*** DATASET RECORDS Section Begins ***

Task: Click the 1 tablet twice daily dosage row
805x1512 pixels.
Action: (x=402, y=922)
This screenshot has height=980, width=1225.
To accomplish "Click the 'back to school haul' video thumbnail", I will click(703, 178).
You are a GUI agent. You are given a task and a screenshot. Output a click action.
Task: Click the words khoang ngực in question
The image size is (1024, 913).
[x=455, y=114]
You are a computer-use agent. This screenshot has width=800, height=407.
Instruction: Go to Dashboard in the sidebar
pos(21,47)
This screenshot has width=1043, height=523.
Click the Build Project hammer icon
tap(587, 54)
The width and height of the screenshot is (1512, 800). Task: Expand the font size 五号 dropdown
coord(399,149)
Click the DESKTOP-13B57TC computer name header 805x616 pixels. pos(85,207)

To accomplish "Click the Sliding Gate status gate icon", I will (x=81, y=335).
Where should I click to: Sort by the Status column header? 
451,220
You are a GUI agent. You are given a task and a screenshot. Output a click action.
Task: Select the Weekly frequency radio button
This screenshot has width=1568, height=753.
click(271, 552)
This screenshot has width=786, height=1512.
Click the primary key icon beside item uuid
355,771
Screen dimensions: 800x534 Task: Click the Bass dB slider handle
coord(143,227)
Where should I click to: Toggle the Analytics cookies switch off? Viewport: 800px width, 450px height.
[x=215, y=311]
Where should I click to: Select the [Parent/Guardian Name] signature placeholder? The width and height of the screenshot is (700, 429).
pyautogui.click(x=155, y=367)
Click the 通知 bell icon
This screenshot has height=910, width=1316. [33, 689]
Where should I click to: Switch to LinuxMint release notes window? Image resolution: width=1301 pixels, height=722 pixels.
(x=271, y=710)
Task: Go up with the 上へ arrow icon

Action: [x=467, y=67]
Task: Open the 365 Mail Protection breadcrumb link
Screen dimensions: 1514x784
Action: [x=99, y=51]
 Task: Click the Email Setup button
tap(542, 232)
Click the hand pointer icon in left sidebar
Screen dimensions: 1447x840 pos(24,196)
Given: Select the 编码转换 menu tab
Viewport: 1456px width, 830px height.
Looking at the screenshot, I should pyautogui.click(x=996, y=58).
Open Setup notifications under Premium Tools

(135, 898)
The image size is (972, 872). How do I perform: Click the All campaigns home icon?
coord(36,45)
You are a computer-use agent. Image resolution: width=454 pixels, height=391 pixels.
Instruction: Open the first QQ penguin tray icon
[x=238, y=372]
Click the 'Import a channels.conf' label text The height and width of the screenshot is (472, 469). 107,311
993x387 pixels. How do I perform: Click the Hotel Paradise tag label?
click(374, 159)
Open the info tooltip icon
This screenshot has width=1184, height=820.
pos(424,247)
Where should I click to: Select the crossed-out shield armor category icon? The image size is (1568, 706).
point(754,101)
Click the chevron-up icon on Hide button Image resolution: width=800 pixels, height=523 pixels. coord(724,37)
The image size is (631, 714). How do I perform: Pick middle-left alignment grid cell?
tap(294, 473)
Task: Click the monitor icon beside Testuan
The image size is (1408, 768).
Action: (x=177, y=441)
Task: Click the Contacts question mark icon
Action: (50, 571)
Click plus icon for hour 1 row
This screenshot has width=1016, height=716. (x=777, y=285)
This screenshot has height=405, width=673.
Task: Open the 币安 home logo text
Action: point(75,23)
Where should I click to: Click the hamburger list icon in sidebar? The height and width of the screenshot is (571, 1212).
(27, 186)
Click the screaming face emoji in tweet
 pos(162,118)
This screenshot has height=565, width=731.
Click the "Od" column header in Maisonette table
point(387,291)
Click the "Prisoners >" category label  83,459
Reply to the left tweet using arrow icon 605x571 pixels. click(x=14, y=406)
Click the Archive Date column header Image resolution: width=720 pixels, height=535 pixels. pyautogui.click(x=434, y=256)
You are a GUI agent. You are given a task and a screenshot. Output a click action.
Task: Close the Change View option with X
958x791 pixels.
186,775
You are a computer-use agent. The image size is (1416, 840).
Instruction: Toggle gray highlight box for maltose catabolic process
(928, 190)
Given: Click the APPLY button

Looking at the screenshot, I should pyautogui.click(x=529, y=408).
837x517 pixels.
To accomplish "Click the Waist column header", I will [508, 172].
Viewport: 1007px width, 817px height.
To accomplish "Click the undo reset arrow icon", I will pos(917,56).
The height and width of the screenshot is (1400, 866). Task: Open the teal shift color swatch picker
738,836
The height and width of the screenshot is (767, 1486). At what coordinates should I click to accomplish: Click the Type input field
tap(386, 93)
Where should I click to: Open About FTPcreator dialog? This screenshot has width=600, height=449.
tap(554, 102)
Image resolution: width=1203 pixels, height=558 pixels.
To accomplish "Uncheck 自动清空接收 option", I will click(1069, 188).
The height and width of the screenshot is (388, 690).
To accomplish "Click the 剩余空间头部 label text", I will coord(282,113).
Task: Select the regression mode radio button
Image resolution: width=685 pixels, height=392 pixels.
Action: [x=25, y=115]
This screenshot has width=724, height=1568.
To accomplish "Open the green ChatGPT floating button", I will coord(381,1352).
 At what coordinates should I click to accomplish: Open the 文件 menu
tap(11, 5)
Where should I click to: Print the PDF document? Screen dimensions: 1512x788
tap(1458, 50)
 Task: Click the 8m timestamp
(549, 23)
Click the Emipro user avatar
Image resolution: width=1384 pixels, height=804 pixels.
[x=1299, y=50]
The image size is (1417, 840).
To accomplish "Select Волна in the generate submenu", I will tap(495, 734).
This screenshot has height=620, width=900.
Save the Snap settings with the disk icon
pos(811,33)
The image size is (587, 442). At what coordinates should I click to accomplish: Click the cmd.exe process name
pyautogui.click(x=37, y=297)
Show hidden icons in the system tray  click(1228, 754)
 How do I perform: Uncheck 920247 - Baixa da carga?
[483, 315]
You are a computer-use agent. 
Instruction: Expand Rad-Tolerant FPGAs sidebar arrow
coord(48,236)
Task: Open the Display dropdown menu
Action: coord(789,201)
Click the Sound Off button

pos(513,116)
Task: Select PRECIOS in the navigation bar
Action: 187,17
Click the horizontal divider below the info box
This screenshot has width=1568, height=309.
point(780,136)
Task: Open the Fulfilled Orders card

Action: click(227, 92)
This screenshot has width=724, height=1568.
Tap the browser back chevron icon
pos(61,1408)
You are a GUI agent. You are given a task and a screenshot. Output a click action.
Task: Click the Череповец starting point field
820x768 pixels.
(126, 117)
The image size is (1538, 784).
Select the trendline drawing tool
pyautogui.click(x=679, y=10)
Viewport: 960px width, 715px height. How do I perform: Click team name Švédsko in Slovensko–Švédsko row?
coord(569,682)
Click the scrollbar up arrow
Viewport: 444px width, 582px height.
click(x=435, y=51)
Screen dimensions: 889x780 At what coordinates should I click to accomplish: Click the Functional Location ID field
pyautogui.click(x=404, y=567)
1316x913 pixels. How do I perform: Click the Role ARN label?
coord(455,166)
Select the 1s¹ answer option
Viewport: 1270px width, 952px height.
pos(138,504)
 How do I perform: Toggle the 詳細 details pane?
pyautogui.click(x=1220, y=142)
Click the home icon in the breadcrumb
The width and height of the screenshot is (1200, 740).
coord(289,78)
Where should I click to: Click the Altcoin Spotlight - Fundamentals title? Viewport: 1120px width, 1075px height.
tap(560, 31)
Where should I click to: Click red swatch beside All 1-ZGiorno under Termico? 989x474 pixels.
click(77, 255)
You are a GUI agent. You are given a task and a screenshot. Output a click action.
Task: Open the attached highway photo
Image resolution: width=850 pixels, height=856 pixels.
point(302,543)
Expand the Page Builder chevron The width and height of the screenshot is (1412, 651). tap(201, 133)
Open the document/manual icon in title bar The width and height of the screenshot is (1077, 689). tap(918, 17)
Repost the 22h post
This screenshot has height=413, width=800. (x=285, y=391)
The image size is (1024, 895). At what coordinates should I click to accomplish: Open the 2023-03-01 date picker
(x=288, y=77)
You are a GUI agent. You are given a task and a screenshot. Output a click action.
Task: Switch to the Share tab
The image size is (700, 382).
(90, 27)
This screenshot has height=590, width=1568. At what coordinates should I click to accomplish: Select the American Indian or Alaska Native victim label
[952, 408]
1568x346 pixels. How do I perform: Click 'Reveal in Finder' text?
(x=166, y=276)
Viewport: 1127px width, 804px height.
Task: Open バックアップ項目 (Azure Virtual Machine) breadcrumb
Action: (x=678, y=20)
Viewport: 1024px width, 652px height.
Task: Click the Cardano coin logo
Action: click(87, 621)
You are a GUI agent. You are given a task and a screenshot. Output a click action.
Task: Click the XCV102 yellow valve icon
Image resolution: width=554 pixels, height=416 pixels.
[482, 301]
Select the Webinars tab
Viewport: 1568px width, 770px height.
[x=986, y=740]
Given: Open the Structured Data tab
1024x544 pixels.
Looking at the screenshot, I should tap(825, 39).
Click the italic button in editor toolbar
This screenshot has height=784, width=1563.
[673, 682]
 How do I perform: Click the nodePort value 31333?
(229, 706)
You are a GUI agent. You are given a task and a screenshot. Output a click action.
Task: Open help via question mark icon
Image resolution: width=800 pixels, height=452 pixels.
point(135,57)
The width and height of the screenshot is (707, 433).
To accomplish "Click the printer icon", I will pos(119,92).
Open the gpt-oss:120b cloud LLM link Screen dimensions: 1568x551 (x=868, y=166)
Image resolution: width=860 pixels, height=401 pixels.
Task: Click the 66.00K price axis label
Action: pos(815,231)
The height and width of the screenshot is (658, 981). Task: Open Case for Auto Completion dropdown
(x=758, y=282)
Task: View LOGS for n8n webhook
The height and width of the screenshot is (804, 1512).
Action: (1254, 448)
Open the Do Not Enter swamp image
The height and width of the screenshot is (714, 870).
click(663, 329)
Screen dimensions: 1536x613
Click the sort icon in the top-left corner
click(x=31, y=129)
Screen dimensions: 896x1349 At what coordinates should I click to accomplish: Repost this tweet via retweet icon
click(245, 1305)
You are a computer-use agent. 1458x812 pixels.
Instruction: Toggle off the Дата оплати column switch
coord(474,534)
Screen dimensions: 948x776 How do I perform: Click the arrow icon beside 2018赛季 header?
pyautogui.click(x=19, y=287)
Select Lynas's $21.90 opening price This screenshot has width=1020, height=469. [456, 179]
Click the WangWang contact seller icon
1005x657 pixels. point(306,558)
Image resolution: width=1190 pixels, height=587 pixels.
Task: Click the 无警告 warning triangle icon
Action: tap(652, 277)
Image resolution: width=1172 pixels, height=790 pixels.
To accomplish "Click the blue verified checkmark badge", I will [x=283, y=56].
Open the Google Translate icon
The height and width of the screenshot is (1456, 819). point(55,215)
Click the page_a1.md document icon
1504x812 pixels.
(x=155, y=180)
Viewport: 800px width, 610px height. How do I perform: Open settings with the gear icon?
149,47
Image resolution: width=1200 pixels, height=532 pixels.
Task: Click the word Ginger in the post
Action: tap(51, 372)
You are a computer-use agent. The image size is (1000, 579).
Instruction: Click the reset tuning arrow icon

*** DATASET RECORDS Section Ends ***

#### INSTRUCTIONS FOR THE TASK:
All lines in the records with the string "reset" should be copied out.

#### RESPONSE AREA:
To accomplish "Click the undo reset arrow icon", I will pos(917,56).
Instruction: Click the reset tuning arrow icon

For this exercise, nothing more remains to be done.